Secretory and plasmalemmal proteins, proteoglycans and lysosomal enzymes follow a common pathway through the endoplasmic reticulum and Golgi complex (Farquhar, 1985). The proteins are continuously shuttled from the trans-Golgi network to the cell surface in secretory vesicles via the constitutive secretory pathway. ET-like immunoreactivity has been detected in bovine aortic and human coronary artery endothelial cell secretory vesicles, indicating involvement of the constitutive pathway in peptide transport (Harrison et al., 1993; 1995; Russell et al., 1998d). Indeed, the constitutive pathway may be involved in peptide processing since ECE and big ET-like immunoreactive staining was found to be co-localized in endothelial secretory vesicles (Barnes et al., 1998). In vivo evidence suggest that endogenous synthesis, transport and release of ET contribute to maintenance of vascular tone in humans. Forearm vasodilatation, measured by increased blood flow, was observed when either phosphoramidon or the ETA selective antagonist BQ123 was infused into the brachial artery of healthy subjects (Haynes & Webb, 1994).

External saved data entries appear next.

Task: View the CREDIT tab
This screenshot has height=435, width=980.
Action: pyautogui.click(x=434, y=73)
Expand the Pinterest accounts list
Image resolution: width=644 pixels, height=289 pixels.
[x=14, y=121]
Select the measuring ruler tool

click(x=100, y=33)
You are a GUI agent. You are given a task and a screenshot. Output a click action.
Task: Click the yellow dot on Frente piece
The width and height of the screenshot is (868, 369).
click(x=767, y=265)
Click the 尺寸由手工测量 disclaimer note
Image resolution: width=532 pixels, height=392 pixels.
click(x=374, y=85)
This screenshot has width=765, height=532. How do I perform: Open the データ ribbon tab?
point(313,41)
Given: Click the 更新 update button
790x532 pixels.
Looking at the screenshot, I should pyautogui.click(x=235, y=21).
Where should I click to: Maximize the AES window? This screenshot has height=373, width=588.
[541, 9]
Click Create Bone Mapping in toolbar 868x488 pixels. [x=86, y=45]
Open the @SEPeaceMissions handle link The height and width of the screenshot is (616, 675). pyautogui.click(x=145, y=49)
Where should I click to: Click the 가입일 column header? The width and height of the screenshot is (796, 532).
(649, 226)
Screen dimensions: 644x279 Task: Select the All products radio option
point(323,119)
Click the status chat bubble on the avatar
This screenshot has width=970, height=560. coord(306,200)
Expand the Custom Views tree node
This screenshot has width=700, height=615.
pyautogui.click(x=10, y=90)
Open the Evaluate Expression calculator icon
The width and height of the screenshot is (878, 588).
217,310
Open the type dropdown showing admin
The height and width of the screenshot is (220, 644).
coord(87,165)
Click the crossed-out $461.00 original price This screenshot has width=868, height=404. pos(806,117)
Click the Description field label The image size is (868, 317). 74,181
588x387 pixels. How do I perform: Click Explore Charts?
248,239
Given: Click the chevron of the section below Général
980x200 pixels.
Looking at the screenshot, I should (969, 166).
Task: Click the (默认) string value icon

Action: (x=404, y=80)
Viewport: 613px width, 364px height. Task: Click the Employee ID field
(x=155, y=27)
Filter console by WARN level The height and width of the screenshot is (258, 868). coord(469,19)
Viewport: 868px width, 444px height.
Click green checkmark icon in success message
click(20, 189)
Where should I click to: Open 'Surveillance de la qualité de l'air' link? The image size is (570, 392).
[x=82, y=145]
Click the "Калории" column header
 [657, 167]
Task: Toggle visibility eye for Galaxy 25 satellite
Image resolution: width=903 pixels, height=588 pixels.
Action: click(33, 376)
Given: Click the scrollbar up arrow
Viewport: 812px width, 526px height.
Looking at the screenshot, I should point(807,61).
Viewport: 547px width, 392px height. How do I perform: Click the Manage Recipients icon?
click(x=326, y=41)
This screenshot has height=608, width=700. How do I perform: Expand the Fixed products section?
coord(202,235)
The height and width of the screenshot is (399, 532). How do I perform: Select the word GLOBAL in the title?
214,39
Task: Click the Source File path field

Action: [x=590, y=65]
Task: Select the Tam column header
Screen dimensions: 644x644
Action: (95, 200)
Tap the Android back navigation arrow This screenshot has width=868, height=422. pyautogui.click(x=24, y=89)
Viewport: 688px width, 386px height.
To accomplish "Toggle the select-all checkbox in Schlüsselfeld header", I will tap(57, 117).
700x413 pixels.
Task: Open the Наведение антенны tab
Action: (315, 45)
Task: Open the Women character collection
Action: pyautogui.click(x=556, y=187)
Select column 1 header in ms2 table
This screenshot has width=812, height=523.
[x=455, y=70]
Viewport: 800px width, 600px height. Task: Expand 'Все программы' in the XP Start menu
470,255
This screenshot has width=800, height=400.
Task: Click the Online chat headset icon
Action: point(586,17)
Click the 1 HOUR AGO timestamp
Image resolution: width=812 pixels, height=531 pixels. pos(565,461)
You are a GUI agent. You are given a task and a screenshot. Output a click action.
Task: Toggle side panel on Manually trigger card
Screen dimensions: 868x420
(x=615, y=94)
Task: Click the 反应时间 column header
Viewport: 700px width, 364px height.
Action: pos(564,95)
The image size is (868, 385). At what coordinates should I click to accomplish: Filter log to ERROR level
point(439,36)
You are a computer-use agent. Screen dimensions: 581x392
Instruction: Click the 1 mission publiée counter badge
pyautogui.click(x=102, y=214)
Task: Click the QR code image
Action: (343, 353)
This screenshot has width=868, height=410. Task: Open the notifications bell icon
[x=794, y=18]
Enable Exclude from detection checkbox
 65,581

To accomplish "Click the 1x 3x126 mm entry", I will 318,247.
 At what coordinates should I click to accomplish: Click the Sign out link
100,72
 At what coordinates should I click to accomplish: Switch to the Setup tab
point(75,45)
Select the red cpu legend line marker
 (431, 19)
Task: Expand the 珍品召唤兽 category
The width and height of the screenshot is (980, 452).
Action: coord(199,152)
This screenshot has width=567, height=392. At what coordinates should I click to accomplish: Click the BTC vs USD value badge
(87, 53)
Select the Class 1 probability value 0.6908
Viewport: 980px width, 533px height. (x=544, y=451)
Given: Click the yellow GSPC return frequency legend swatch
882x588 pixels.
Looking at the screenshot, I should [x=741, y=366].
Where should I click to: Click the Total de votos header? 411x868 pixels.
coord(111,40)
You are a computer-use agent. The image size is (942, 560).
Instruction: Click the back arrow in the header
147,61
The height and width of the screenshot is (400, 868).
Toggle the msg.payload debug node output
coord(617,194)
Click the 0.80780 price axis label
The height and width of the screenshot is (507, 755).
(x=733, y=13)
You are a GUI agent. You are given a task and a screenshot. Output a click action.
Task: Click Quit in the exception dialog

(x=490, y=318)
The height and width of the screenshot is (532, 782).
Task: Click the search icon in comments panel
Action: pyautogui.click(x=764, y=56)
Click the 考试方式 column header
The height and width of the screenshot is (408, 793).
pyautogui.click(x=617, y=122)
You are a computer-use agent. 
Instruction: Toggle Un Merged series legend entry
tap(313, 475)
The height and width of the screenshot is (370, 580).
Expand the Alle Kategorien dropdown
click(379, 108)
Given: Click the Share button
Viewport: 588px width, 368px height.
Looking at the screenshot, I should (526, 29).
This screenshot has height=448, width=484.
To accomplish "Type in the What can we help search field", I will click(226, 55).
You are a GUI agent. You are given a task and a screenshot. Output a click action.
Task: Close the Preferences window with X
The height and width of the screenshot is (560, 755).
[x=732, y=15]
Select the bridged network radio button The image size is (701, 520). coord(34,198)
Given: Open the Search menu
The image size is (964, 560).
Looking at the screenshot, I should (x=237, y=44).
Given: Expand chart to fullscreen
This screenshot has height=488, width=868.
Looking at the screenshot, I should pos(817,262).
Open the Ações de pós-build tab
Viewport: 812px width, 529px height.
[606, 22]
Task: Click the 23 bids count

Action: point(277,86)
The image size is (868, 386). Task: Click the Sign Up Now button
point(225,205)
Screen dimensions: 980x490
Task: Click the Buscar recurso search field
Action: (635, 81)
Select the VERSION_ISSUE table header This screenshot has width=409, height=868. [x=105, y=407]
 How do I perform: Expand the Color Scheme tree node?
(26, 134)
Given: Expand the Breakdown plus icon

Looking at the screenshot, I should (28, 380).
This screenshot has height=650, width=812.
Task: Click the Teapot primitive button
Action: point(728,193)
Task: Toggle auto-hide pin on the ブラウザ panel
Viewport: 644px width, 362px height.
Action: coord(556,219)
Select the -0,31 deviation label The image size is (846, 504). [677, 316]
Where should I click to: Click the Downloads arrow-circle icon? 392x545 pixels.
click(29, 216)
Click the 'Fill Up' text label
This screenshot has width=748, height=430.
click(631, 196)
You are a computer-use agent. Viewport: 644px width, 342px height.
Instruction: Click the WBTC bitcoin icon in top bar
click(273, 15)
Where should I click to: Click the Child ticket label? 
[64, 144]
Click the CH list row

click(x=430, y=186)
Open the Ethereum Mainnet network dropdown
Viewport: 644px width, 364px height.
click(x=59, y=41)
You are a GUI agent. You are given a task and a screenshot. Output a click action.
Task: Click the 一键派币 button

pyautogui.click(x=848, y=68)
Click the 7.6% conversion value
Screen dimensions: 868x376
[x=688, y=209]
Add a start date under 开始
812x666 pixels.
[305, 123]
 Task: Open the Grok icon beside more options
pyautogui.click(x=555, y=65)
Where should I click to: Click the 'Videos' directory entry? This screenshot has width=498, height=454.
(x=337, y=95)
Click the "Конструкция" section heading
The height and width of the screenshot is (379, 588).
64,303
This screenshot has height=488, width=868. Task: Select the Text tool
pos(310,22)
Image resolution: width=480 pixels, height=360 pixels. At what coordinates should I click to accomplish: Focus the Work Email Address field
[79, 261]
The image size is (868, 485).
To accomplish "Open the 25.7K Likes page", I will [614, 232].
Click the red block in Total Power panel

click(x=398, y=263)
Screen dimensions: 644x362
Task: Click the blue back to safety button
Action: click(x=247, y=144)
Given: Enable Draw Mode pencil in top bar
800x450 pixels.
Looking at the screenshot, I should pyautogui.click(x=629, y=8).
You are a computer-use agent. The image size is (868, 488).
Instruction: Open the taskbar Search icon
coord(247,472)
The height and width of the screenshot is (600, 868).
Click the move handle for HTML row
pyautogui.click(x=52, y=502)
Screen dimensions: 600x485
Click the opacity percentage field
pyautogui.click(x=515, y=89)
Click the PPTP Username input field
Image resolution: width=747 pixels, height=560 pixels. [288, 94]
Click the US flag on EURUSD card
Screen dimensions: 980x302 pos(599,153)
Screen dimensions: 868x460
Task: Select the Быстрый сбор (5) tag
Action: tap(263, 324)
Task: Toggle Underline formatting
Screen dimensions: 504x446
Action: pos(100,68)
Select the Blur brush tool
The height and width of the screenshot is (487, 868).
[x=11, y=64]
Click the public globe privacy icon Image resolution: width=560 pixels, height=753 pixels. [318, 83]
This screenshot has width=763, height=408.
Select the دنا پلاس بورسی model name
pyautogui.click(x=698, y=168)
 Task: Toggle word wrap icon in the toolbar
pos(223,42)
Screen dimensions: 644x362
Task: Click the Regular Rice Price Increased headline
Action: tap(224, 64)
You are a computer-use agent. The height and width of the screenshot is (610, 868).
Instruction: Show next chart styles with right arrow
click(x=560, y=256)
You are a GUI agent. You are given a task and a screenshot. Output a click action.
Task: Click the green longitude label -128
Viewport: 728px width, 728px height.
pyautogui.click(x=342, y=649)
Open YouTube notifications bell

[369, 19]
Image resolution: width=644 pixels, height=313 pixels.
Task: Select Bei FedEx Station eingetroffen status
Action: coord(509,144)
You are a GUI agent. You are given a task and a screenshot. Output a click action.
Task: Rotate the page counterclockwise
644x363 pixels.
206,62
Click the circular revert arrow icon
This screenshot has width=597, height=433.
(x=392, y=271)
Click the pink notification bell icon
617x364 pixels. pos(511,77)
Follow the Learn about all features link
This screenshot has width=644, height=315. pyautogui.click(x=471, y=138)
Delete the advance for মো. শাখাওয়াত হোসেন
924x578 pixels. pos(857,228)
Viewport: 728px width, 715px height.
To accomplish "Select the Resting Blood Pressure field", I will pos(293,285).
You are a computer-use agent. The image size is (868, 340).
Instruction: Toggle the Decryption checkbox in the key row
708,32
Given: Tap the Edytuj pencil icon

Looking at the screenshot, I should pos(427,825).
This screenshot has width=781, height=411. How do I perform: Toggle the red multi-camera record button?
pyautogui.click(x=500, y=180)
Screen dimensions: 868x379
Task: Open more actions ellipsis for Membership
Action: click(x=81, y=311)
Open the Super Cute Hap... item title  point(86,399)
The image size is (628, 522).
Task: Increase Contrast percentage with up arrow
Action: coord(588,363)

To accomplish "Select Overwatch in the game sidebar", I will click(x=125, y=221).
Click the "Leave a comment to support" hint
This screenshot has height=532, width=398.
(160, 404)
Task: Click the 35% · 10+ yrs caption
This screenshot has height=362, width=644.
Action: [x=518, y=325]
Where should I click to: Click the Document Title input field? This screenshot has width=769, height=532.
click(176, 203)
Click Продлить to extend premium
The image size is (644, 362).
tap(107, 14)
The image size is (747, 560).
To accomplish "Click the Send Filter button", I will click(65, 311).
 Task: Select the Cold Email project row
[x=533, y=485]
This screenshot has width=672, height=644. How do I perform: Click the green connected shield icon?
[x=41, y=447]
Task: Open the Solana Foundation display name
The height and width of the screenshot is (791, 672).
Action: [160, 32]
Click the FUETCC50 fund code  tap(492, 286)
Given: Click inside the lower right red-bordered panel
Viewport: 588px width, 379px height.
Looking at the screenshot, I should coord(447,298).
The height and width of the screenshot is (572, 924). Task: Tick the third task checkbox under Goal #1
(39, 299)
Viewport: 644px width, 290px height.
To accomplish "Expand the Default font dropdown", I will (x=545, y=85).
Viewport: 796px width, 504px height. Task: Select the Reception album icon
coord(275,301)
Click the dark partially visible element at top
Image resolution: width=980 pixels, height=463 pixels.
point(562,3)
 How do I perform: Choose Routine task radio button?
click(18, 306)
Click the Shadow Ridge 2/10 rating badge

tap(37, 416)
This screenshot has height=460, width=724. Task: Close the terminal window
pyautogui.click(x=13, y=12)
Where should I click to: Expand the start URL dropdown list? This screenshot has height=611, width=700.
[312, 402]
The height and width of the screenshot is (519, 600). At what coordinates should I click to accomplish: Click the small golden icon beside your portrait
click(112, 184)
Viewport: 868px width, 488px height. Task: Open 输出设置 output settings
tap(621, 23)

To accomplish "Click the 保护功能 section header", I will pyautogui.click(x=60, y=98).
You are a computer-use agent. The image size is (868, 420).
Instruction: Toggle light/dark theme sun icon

Evidence for a role of the regulated secretory pathway in ET transport

Weibel-Palade bodies store vasoactive compounds including histamine, von Willebrand factor, P-selectin and calcitonin gene-related peptide (Fujimoto et al., 1982; Wagner et al., 1982; McEver et al., 1989; Doi et al., 1995; Ozaka et al., 1997). These granules are also a repository for ET in rat (Doi et al., 1996; Ozaka et al., 1997), rabbit (Sakamoto et al., 1993), and human endothelial cells (Hamasaki et al., 1995; Russell et al., 1998d). Endothelial storage granules that are distinct from Weibel-Palade bodies were identified as storage sites for tissue-type plasminogen activator (Emeis et al., 1997). However, these granules are unlikely to be involved in storage of ET since, unlike ET, tissue-type plasminogen activator does not co-localize with von Willebrand factor. Similarly, the soluble protein multimerin which was identified in round to rod-shaped, dense core granules resembling Weibel-Palade bodies did not co-localize with the Weibel-Palade body proteins von Willebrand factor or P-selectin (Hayward et al., 1998).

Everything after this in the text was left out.